A PRIMEIRA VEZ
Convidada: Joana Louro *
Desde que a minha filha nasceu, sentei-me hoje pela primeira vez ao computador para escrever um texto para esta minha página... E aqui sentada, sem a angústia da página em banco mas tentando organizar as ideias, apercebo-me que ainda não tinha tido tempo para pensar, reflectir e digerir tudo o que me aconteceu nestes últimos meses. Entre mudar fraldas, dar de mamar, pôr a bolçar, vestir, despir, preparar banhos, consolar, dar miminhos, em ciclos que se repetem sucessivamente ao longo do dia e dos dias, sempre cheios que nem um ovo, não sobra tempo para mais nada... Nem sequer tempo para pensar e reflectir sobre este turbilhão de sentimentos e emoções, inéditos e arrasadores, que me enchem a alma, me aquecem o espírito e me preenchem a mente.
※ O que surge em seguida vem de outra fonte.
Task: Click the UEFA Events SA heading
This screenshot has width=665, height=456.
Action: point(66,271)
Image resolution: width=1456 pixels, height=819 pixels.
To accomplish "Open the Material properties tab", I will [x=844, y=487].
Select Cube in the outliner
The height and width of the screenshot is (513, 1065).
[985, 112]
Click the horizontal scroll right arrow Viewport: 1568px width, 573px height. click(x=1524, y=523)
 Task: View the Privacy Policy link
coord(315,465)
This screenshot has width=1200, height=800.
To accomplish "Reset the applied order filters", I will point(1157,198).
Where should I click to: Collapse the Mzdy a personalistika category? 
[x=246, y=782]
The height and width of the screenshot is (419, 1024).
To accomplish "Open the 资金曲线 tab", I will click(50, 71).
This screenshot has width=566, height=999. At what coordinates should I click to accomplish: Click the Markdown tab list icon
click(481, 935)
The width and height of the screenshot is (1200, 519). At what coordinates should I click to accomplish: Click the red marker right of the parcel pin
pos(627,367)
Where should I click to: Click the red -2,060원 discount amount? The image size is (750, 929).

Ou talvez me engane. Talvez não seja de tempo que esteja a falar - temos muitas vezes a tendência de confundir tempo com disponibilidade, relativizando-o, como se ter tempo deixasse de ser ter tempo para ser tão só aquilo que fazemos come ele – tempo eu até seria capaz de ter. Na realidade, acho que sobra tempo para mais, muito mais...
Só que nada mais importa, nada mais é tão importante que mereça roubar o tempo que lhe não pertence. O protagonismo é único deste pequeno Ser que, tão pequeno, ocupa todo o Espaço e todo o Tempo: nada é tão grande no mundo nem nada é tão importante na vida. Nada é mais importante que assistir a cada momento seu, a cada conquista, a cada sorriso, a cada olhar. Nada é mais importante que viver este processo de crescimento e de descoberta. Onde o tempo aparece agora no esplendor da relatividade, numa outra dimensão, que parece ter ganho uma nova velocidade, assustadoramente rápida... Onde a Natureza se impôs na magnitude da sua beleza e perfeição...
Desde que a minha filha nasceu que tenho a estranha e a permanente sensação de primeira vez... Sinto que estou a fazer pela primeira vez coisas que já fiz um milhão de vezes. Os mais banais momentos ou as mais triviais situações parecem inéditos. E que pela primeira vez encontro novas soluções para antigos problemas. Afinal tudo mudou. A minha vida mudou... O meu mundo mudou... Eu mudei! Sem qualquer processo de aprendizagem ou de estudo intensivo, a maternidade presenteou-me, natural e instintivamente, com uma nova percepção do mundo e uma nova abordagem da vida. Francamente melhor, seguramente!
Poderia continuar a teclar durante horas, na tentativa de descrever momentos e de traduzir por palavras o que já extravasa do coração... Ou simplesmente a divagar, pelo simples prazer da divagação. Mas o meu tempo tem agora um novo relógio! Aí está o primeiro gemido - que antecipa outro e outro, logo seguido de um choro tímido que rapidamente ganha vigor, para se tornar na emergências das emergências - a interromper-me este momento e trazer-me de volta o verdadeiro prazer da realidade.
Feliz Natal!! Também este o Primeiro!!